Consignes —
Rédigez la suite de l'entretien sur le ralliement de l'Afrique à la France libre, en reprenant juste après sa dernière phrase.

Texte cité —

------------

Comment le Général de Gaulle a-t-il fait pour mobiliser l’Afrique à la cause de la France libre ?
Charles Onana : Dès juin 1940, lorsque le Général de Gaulle lance son appel du 18 juin, la France est sous occupation allemande et le Général est sans territoire puisqu’il est réfugié à Londres. Il n’avait pas non plus d’armée, alors il s’est tourné vers l’Afrique. Il a demandé à Félix Eboué, qui était alors gouverneur de l’Oubangui-Chari [*] (l’actuelle République Centrafricaine, ndlr), de mobiliser l’ensemble de l’Afrique Equatoriale Française (AEF) pour participer à la résistance. Lui-même était parmi les premiers résistants français en Afrique. Dès le 26 août 1940, il réussit à rallier le Tchad au Général de Gaulle. Il sera suivi du Cameroun, du Congo et de l’Oubangui-Chari. C’est ainsi que le Général a eu sa première assise territoriale pour démarrer la résistance. Il ne suffisait pas d’avoir un territoire, encore fallait-il avoir des soldats. C’est en AEF que le Général de Gaulle va avoir la première Armée de la résistance.
Félix Eboué a-t-il eu du mal à mobiliser les Africains à la cause française ?
Charles Onana : Félix Eboué n’a pas eu beaucoup de difficultés à mobiliser la résistance en Afrique. Si ce n’est du côté français. Beaucoup de Français ne comprenaient pas que de Gaulle fasse autant confiance aux Noirs, alors que beaucoup de Blancs étaient des colons en Afrique. L’avance de Félix Eboué est qu’il avait combattu ses compatriotes blancs en leur disant qu’ils ne pouvaient pas continuer à brutaliser et à violenter les Africains sous prétexte qu’ils faisaient partie de colonies. Il avait acquis un respect auprès des Noirs. Lui-même venait des Antilles (Guyane, ndlr) et savait ce qu’était la violence coloniale. Il a défendu l’administration coloniale sans adopter les pratiques coloniales. De Gaulle l’avait compris. Seul un Noir que les Noirs respectent peut mobiliser l’Afrique Noire à l’effort de guerre. Il avait besoin de beaucoup d’hommes et la seule personne qui pouvait les lui apporter, c’était Félix Eboué.

------------

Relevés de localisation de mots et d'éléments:
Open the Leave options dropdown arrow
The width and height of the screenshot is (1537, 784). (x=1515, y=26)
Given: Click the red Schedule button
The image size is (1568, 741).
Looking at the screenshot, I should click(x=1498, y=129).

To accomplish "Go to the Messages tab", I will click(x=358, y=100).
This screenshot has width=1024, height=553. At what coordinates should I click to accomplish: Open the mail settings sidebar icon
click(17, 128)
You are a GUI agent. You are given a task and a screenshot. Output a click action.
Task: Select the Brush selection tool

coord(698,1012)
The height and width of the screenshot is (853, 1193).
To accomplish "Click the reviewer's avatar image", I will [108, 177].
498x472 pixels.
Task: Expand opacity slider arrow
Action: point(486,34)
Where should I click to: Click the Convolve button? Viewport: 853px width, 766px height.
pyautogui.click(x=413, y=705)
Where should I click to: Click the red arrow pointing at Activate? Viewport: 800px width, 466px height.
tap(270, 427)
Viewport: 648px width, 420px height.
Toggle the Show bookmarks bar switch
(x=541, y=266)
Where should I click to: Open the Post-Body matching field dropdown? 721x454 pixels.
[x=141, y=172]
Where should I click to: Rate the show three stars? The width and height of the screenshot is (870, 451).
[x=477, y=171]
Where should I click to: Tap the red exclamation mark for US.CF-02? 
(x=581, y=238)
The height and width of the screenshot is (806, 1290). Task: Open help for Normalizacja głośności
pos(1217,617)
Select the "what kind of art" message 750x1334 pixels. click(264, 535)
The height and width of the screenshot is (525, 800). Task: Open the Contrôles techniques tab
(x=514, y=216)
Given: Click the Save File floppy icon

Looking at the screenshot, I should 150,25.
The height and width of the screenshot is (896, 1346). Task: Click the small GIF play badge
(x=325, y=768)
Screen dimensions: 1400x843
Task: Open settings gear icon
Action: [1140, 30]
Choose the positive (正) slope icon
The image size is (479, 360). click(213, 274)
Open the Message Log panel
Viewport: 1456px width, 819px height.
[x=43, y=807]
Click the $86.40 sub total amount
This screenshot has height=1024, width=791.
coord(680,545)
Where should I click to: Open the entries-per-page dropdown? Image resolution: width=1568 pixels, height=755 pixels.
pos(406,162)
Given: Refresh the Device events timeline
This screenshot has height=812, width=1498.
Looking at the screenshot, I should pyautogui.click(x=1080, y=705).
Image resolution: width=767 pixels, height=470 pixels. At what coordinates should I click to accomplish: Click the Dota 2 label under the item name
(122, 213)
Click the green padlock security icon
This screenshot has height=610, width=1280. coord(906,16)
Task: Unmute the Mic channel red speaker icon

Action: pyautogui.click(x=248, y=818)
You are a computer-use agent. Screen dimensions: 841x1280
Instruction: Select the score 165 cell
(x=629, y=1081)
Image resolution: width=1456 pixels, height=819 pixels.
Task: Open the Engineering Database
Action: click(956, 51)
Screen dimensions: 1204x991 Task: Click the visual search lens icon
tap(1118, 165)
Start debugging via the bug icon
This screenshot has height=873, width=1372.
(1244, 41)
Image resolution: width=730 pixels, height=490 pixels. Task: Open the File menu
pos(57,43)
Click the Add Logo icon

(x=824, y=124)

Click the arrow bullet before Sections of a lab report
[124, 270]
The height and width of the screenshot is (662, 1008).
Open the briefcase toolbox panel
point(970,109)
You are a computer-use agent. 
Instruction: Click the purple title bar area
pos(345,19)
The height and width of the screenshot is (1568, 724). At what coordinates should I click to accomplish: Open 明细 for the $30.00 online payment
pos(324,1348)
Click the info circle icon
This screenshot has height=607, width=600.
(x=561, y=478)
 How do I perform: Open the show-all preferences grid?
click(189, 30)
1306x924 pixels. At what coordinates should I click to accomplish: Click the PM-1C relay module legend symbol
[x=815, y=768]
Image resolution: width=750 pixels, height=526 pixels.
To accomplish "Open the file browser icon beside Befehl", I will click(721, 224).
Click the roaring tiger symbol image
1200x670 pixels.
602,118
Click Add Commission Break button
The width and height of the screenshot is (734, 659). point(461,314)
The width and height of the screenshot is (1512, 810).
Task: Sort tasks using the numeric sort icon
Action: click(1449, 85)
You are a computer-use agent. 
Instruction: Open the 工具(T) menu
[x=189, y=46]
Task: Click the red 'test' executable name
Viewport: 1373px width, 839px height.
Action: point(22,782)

------------

Réponse ci-dessous —
Quel était l’intérêt pour les Africains d’entrer en guerre auprès de de Gaulle ?
Charles Onana : Il a deux explications historiques. La première est que Mein Kampf, le livre d’Adolph Hitler, était un ouvrage dont le racisme n’est plus à démontrer et les Africains craignaient que les Allemands, qui prônaient la supériorité de la race arienne, se retrouvent en train de dominer le continent africain. Surtout qu’Hitler avait en projet à l’époque de faire de l’Afrique le réservoir de matières premières de la grande Europe qu’il voulait bâtir. L’autre explication est que les résistants gaullistes ont fait une propagande importante pour dire aux Africains que la France, la mère patrie, était menacée. Presque tous les Africains se sont sentis (presque) solidaires, liés historiquement à la France. Tous les Africains n’ont pas adhéré. Il y a beaucoup d’Africains qui ont été enrôlés de force dans l’armée française pour soutenir l’action du Général de Gaulle. Il y avait, par ailleurs, des engagements volontaires, ces derniers pensaient qu’en se libérant, ils libéreraient l’Afrique du joug colonial.
Combien d’Africains ont participé à la résistance française ?
Charles Onana : La résistance des Africains a été beaucoup plus importante que ce que disent les livres d’Histoire. De 1940 à 1942, les Africains étaient sur tous les fronts sur les territoires français. Les combats les plus violents qui se sont déroulés dans le Nord de la France ont été essentiellement menés par les Africains. Et c’est pareil dans le Sud de la France. Quand on parle de la libération de la Provence, il faut dire que 300 000 Africains ont participé au débarquement de Provence. Débarquement qui est l’un des plus importants avec celui de Normandie. C’est lui qui a permis la libération de la ville de Toulon et de Marseille. Quatre-vingt pourcents des effectifs étaient originaires d’Afrique, avant que les Américains et les Britanniques n’arrivent. Et ça tout le monde l’oublie, tout le monde l’ignore...
Qui a financé l’armée française de libération ?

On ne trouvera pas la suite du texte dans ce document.